#### What to work on
Lines from the one with "Where should I" through the end of the records, and no others, are what the answer should contain, copied exactly; please keep pictures out.

(Stored records)
■ ■ ■ ■ ■

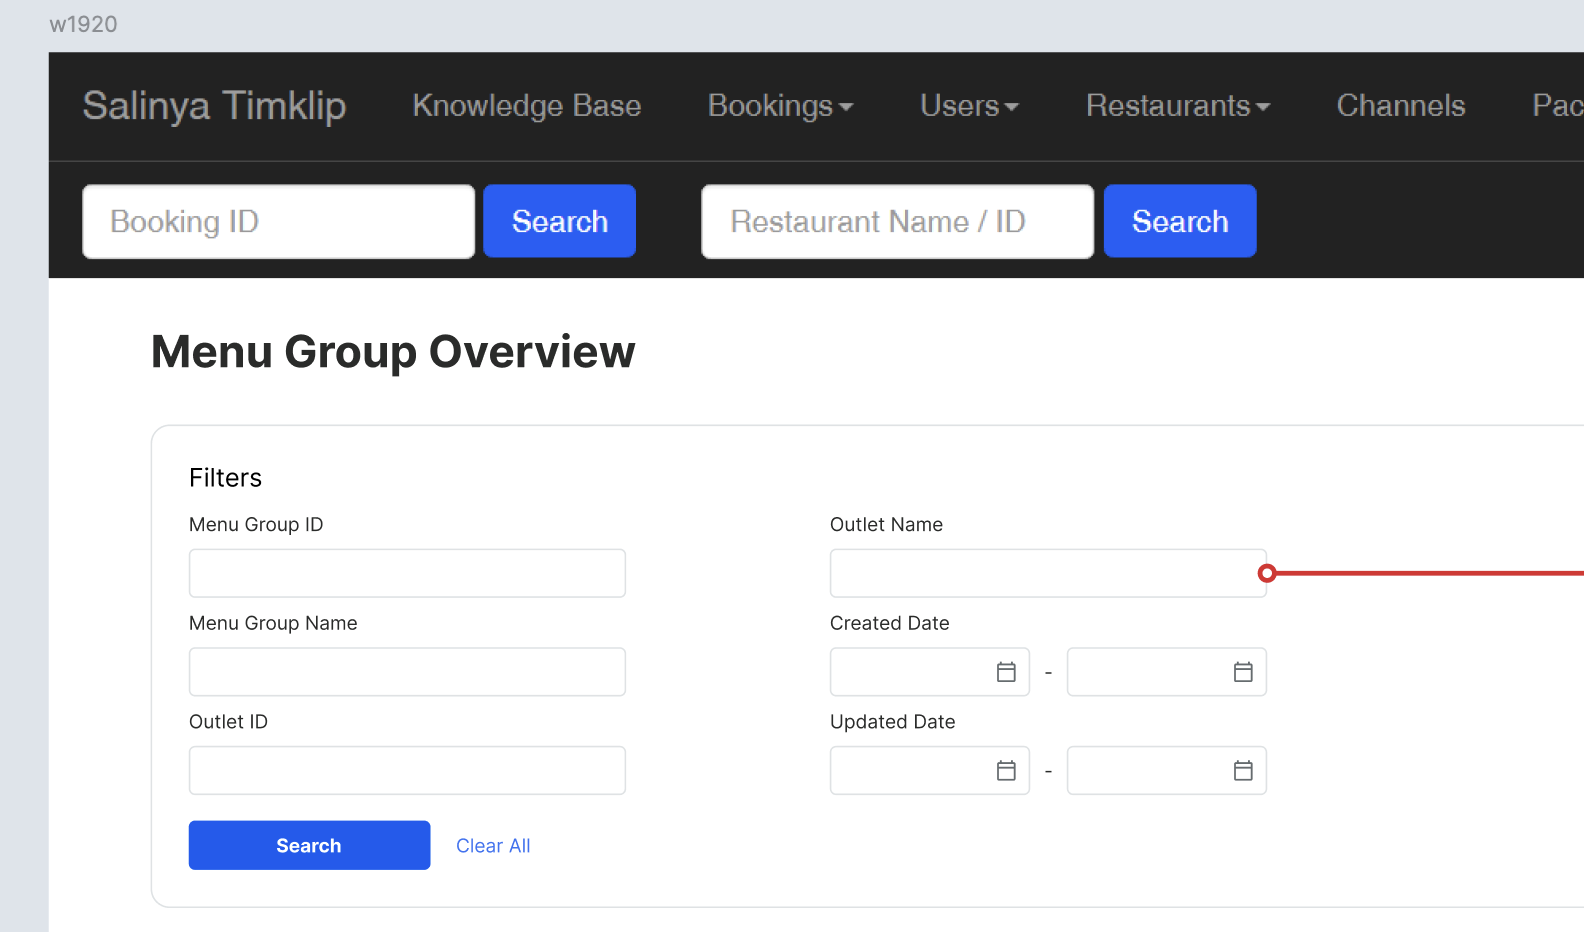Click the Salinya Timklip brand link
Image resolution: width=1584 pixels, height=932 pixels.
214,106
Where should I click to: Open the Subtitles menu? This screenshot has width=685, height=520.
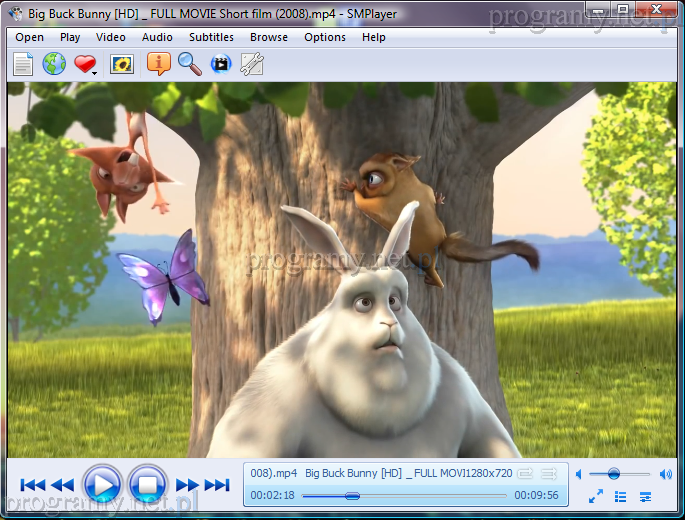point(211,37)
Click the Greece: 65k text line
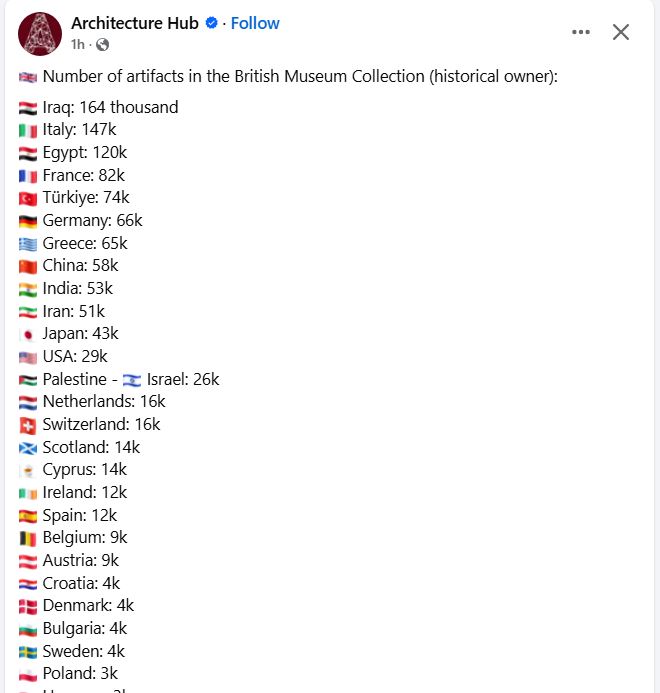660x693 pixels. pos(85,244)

■ ■ ■ ■ ■

#### Expected output
Where should I click to: Open the Subtitles menu? This screenshot has width=685, height=520.
point(211,37)
Click the Greece: 65k text line
660x693 pixels. pos(85,244)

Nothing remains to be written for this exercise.